ADVO is the nation's leading direct mail media company, with annual revenues of nearly $1.4 billion. Serving 17,000 national, regional and local retailers, the company reaches 114 million households, more than 90% of the nation's homes, with its ShopWise(R) shared mail advertising.

The company's industry-leading targeting technology, coupled with its unparalleled logistics capabilities, enable retailers seeking superior return on investment to target, version and deliver their print advertising directly to consumers most likely to respond.

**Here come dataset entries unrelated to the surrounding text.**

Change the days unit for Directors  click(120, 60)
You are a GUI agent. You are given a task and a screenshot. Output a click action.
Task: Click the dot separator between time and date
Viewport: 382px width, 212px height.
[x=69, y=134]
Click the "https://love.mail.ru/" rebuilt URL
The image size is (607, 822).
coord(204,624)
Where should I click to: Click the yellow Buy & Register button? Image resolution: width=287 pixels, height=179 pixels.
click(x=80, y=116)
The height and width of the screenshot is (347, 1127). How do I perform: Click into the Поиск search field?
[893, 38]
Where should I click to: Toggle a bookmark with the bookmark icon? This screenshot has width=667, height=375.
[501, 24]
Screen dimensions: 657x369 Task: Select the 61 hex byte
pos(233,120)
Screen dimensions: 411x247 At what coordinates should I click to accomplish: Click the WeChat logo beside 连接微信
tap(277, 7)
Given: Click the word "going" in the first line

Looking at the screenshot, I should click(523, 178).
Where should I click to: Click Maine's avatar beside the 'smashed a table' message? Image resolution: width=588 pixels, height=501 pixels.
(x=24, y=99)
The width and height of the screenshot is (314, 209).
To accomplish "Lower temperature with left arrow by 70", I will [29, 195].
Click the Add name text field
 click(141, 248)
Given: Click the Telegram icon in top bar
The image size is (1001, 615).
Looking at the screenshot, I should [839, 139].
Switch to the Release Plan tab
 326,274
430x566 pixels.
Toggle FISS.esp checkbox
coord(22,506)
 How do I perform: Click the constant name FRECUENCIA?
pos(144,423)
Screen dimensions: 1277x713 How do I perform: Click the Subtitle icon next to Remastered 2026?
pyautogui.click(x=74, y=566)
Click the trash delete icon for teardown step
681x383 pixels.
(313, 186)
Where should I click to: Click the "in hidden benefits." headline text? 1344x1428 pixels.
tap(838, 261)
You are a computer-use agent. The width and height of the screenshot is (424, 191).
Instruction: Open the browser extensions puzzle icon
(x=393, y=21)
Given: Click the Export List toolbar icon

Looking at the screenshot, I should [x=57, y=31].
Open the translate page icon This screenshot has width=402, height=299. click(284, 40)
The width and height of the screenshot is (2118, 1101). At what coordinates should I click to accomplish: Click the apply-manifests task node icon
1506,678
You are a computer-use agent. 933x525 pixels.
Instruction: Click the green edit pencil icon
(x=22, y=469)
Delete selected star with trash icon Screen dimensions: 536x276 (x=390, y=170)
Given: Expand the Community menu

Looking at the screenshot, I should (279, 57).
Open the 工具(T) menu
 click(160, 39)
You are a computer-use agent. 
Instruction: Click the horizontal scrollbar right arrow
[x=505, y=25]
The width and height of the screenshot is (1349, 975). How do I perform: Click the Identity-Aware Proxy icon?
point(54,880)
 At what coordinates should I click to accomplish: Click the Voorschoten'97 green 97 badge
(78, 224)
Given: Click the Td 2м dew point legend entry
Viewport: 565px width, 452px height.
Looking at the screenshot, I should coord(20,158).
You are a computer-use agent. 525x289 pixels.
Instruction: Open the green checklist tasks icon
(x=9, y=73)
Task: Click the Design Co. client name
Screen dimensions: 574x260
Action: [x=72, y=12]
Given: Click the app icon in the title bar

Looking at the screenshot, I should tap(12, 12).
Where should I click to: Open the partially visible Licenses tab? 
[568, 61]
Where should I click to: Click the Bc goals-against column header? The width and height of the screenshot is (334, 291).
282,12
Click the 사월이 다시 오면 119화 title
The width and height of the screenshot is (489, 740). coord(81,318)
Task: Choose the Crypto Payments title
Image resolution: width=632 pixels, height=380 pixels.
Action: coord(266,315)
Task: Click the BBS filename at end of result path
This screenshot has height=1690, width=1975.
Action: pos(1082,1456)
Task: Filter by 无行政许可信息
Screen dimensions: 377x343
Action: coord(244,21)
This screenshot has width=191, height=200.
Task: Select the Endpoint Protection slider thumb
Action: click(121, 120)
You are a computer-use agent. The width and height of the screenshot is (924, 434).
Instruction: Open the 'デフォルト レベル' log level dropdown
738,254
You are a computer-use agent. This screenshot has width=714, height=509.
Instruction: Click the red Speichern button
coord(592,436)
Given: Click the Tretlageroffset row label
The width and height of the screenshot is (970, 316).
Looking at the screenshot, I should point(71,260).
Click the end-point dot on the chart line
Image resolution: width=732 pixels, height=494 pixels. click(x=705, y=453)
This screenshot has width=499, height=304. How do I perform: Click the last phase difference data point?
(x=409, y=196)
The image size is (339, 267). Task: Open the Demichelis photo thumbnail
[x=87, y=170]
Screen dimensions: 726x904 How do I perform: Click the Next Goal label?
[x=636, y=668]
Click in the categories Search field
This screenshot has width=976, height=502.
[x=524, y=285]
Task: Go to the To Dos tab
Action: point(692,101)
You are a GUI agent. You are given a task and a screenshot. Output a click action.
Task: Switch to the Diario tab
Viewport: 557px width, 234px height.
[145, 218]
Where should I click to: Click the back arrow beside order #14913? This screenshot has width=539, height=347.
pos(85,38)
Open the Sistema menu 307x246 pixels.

Demonstrating ADVO's effectiveness as a print medium, the company's "Have You Seen Me? (R)" missing child card, distributed with each ShopWise(R) package, is the most recognized mail in America. This signature public service program has been responsible for safely recovering 142 children. The program was created in partnership with the National Center for Missing & Exploited Children and the U.S. Postal Service in 1985.

ADVO employs 3,700 people at its 24 mail processing facilities, 33 sales offices and headquarters in Windsor, CT. The company can be visited online at www.ADVO.com.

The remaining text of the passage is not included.